Below are three blocks of entries. Copy out word for word everything from the line containing "Open the Politics category" down to the line containing "click(x=275, y=61)", including both of those lines, and omit the pictures.

* Begin THE INPUT *

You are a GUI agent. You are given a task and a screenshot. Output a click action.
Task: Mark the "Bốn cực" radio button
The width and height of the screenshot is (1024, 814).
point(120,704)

* End THE INPUT *
* Begin THE INPUT *

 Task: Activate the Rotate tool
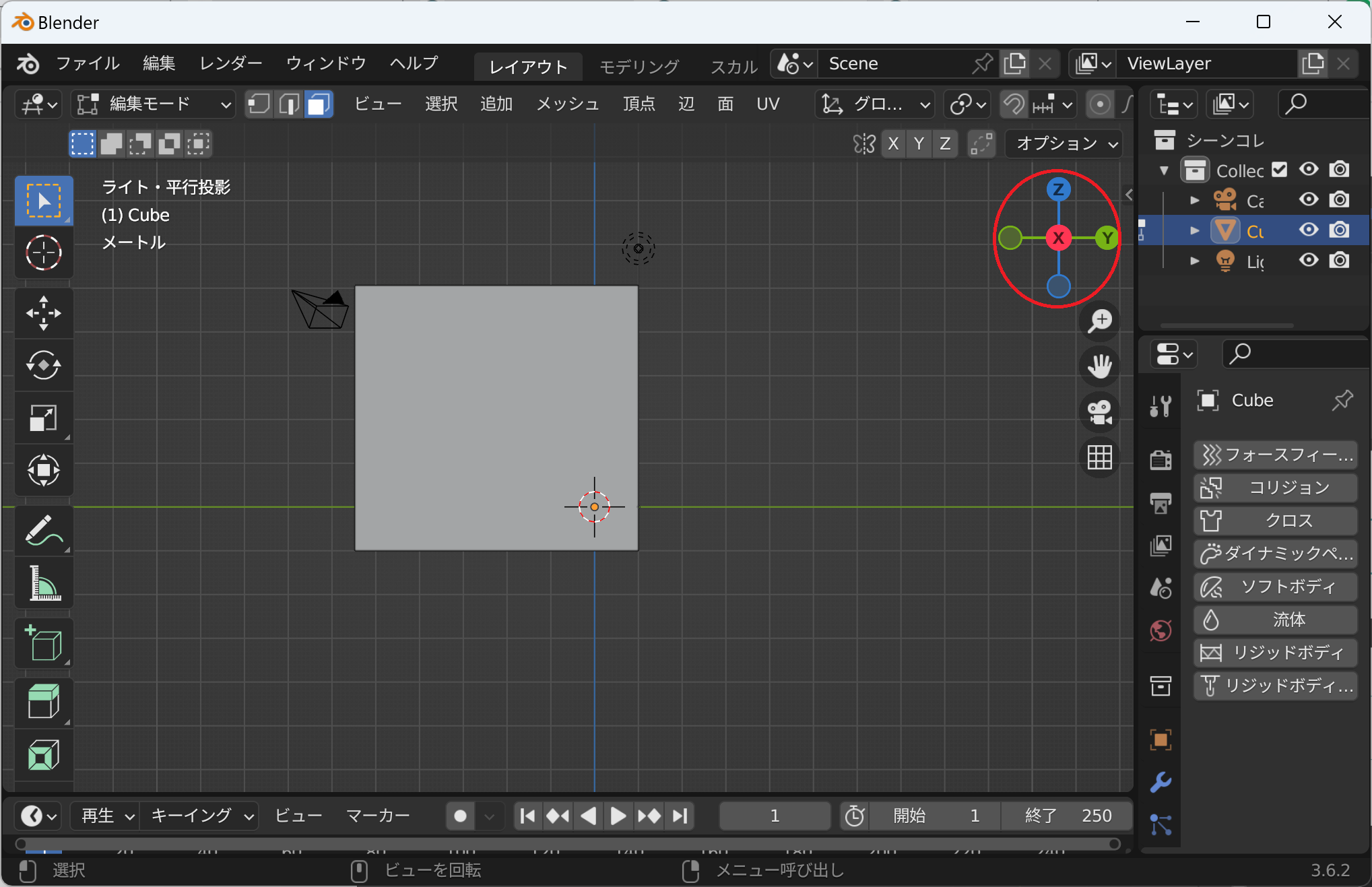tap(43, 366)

* End THE INPUT *
* Begin THE INPUT *

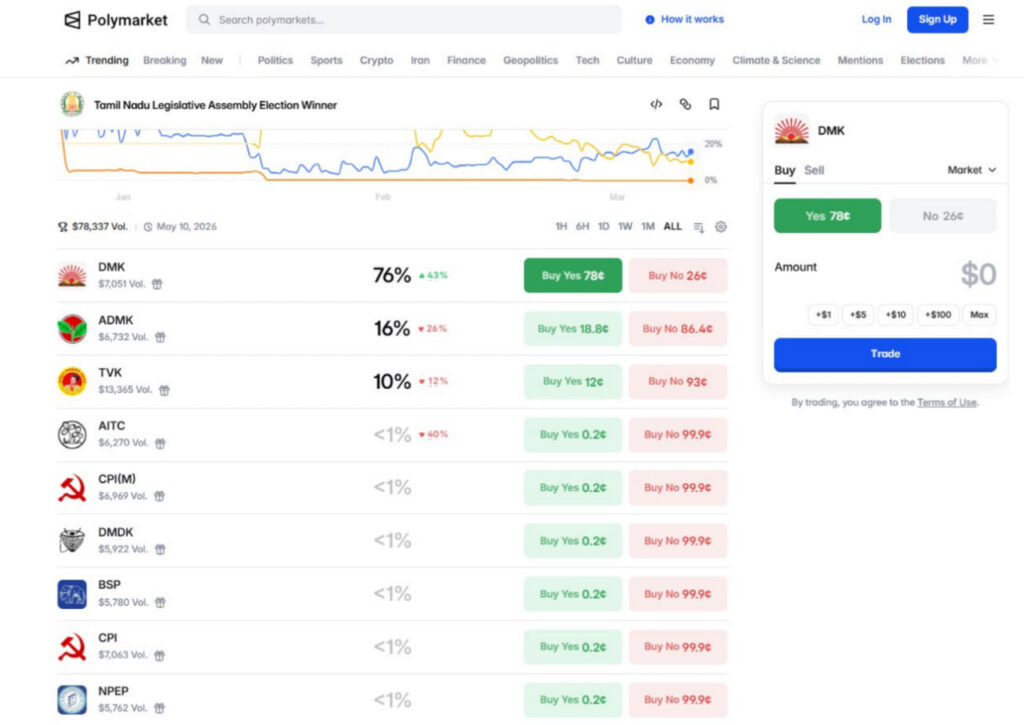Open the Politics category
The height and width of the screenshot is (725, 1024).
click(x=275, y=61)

* End THE INPUT *

§ WRITTEN SOLUTION
Open the Politics category
The height and width of the screenshot is (725, 1024).
click(x=275, y=61)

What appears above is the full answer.